The expected response is the complete listing below, restated exactly, with its pictures omitted.
*** Input records ***
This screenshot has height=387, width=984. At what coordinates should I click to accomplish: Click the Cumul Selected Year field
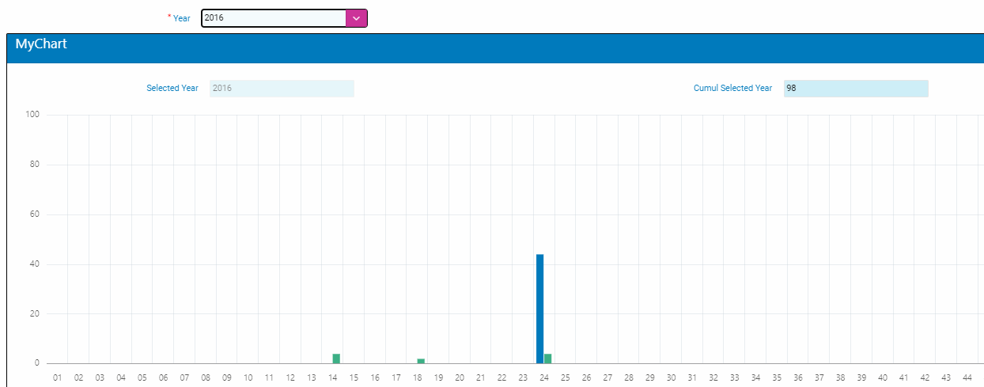(855, 89)
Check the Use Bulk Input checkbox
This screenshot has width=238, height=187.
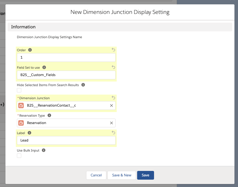click(x=19, y=156)
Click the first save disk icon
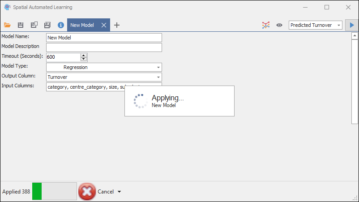The width and height of the screenshot is (359, 202). point(20,25)
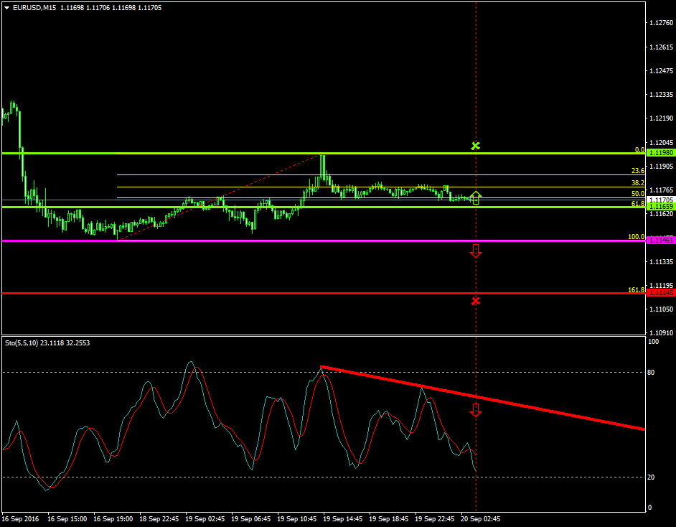Click the red X marker below the 161.8 level

click(x=475, y=300)
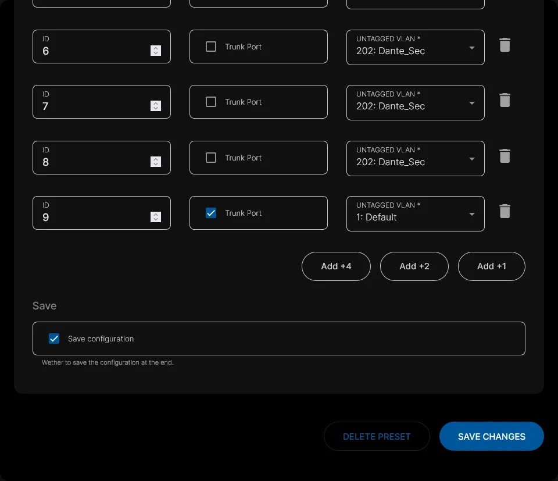Remove port 8 using trash icon
The width and height of the screenshot is (558, 481).
505,156
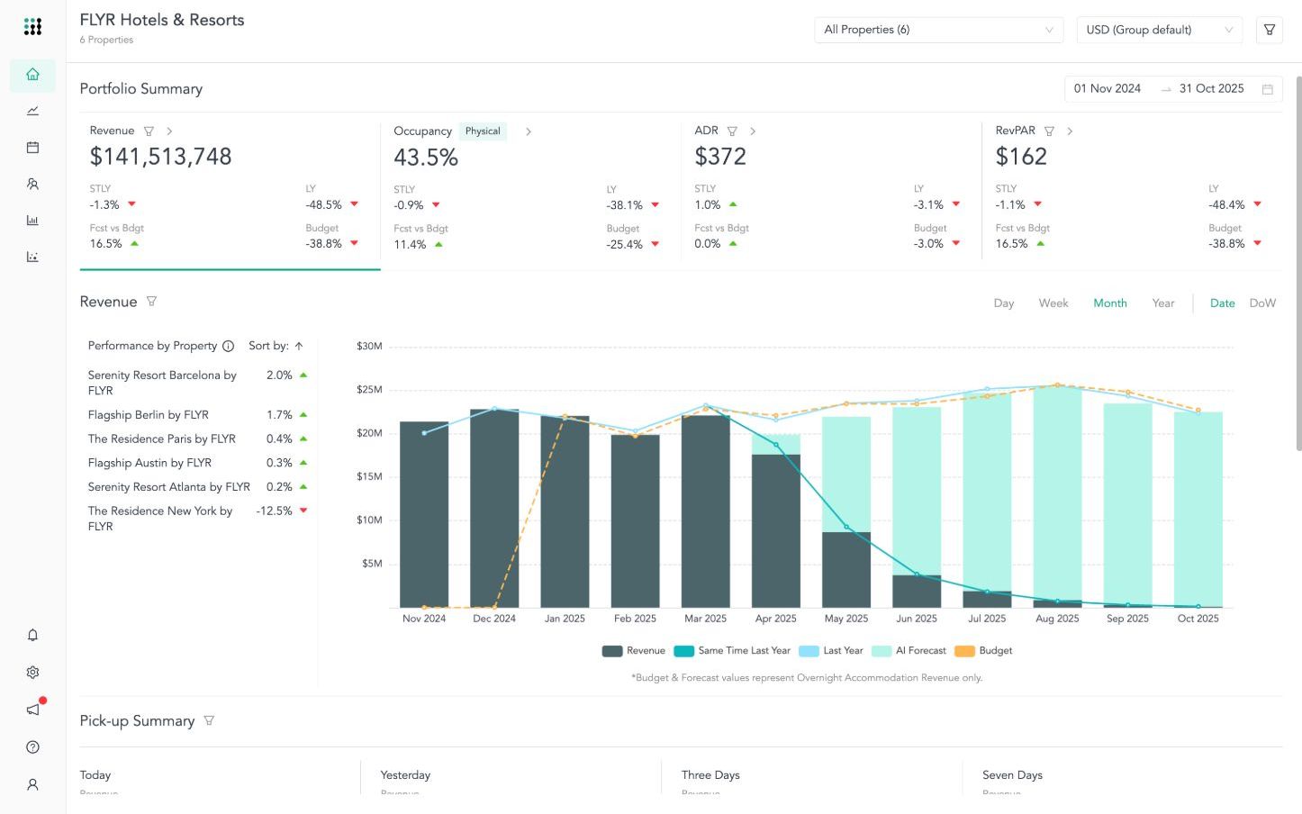Click the calendar icon in sidebar
The width and height of the screenshot is (1302, 814).
pos(32,148)
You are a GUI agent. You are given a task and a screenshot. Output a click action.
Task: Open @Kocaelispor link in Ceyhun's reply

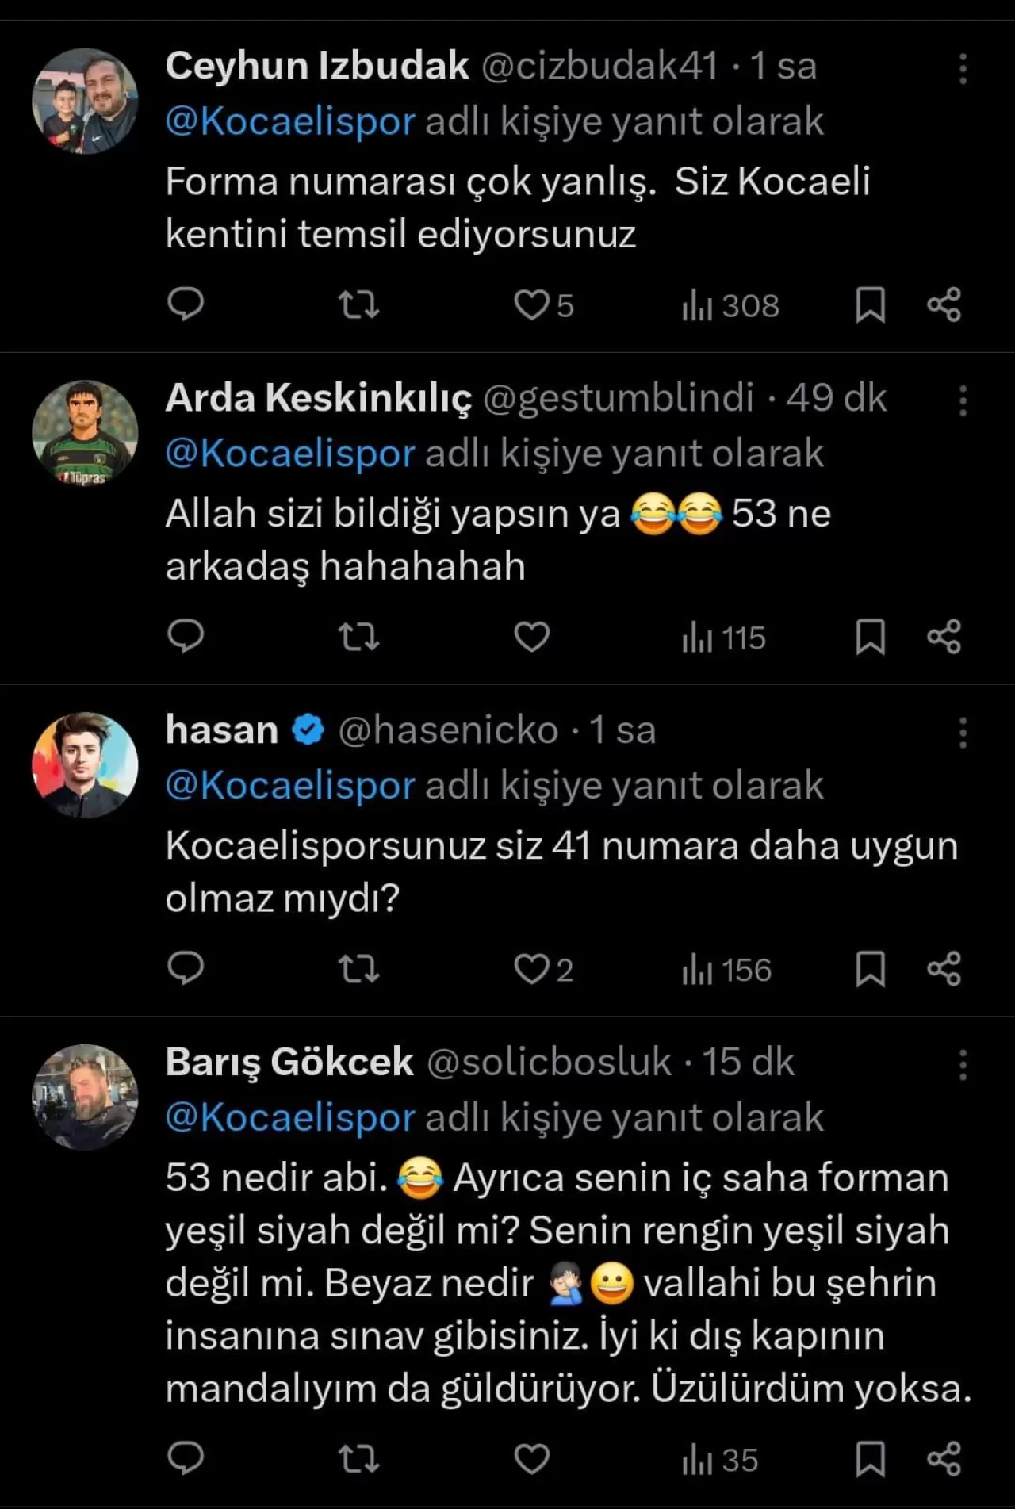click(x=290, y=121)
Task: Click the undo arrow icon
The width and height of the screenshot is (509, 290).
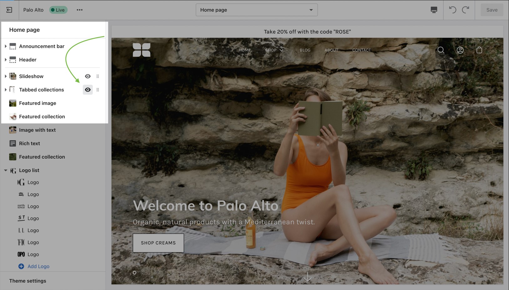Action: coord(452,10)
*** End of Input records ***
● Exercise solution:
This screenshot has height=387, width=984. At what coordinates should I click to accomplish: Click the Cumul Selected Year field
(855, 89)
Check the Use Bulk Input checkbox
This screenshot has width=238, height=187.
click(x=19, y=156)
Click the first save disk icon
The width and height of the screenshot is (359, 202). point(20,25)
Click the red X marker below the 161.8 level

click(x=475, y=300)
Remove port 8 using trash icon
The width and height of the screenshot is (558, 481).
505,156
Click the calendar icon in sidebar
The width and height of the screenshot is (1302, 814).
pos(32,148)
You are a GUI agent. You are given a task and a screenshot. Output a click action.
Task: Open @Kocaelispor link in Ceyhun's reply

click(x=290, y=121)
Task: Click the undo arrow icon
The width and height of the screenshot is (509, 290).
Action: coord(452,10)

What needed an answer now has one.